## Stated problem
Reproduce the lines below without changing anything.

## Stored records
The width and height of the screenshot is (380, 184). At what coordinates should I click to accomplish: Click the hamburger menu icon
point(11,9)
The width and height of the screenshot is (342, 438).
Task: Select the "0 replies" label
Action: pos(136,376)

## The output
The width and height of the screenshot is (380, 184). At what coordinates should I click to accomplish: Click the hamburger menu icon
point(11,9)
The width and height of the screenshot is (342, 438).
Task: Select the "0 replies" label
Action: pos(136,376)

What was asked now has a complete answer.